I would keep checking the cheese as it ages. It may mellow. Having good air flow is critical to good smoke flavor. I also always loosely wrap my cheese for a couple days before vac packing it. Test with the open package by not wrapping it tightly and let it sit for a few days and see if that helps.


----------



## Bearcarver (Jan 13, 2014)

Like Case said, maybe a little more time, but it sounds like you had too heavy a smoke & trapped it too, causing creosote on the surface.

You could try washing it good with warm water & rinsing with cold water. Nothing to lose at this point.

Bear


----------



## redneck69 (Jan 13, 2014)

i agree with Bearcarver....you should have had an exhaust port on your box...your cheese has to much heavy smoke...TBS is what you want from the exhaust port of your smoker..also know as Thin Blue Smoke...anything more than that will cause a bitter nasty taste...creosote...what you may have to do if washing doesn't work...try trimming off some of the outer layer of your cheese and see how the smoke flavor is deeper into the cheese


----------



## ryan in louisville (Jan 14, 2014)

I know I had creosote in my smoke generator, it was dripping everywhere.  I had the tube carrying the smoke on an incline to keep the creosote from dripping into the box.  Like I said previously, I used apple chips.  Is it normal for those chips to create a lot of creosote in smoke generator like this?

I'll rinse a few off and put them in iploc bags and see how they are in a week or 2.


----------



## redneck69 (Jan 14, 2014)

it's normal if there is to much smoke with no exhaust port....you stated above about a sealed box with a removable lid.....maybe cut a few holes in the lid or towards the top of your box on the sides.....a hint of smoke is all you need for flavor


----------



## redneck69 (Jan 14, 2014)

here is a great design for a cold smoker...they are using the amazing pallet smoker....but your shaker smoker will also work with this design...

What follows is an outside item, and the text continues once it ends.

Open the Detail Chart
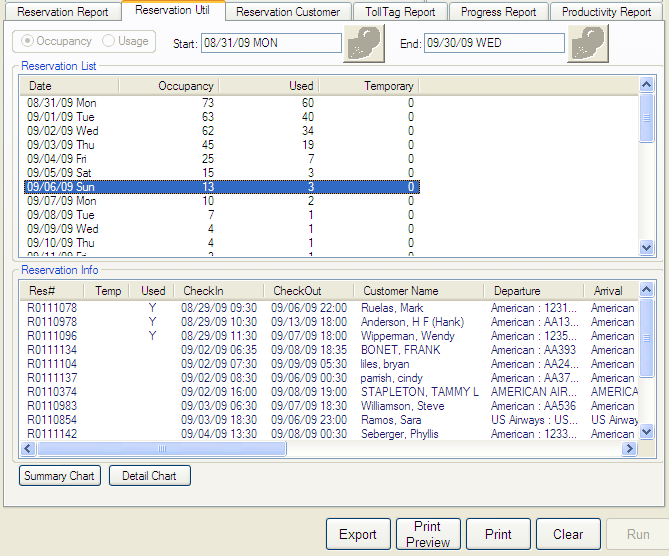The image size is (669, 556). (149, 476)
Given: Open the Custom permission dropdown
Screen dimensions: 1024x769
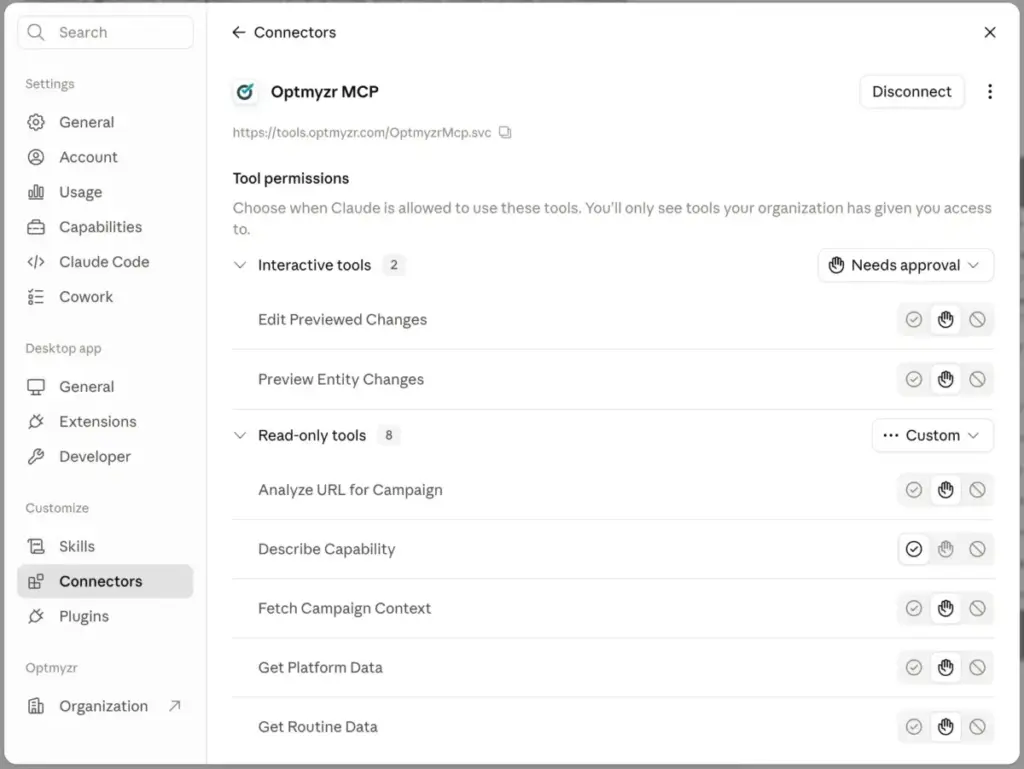Looking at the screenshot, I should (x=932, y=435).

http://www.smokingmeatforums.com/t/136978/bulding-a-cardboard-box-cold-smoker


----------



## guruatbol (Jan 14, 2014)

Maybe you sealed it too quickly.  I have noticed a huge difference between the cheese I opened and ate and the cheese that I put in zip lock bags and store in the chill chest.

I am such a novice, so I could just be all wet.

Mel


----------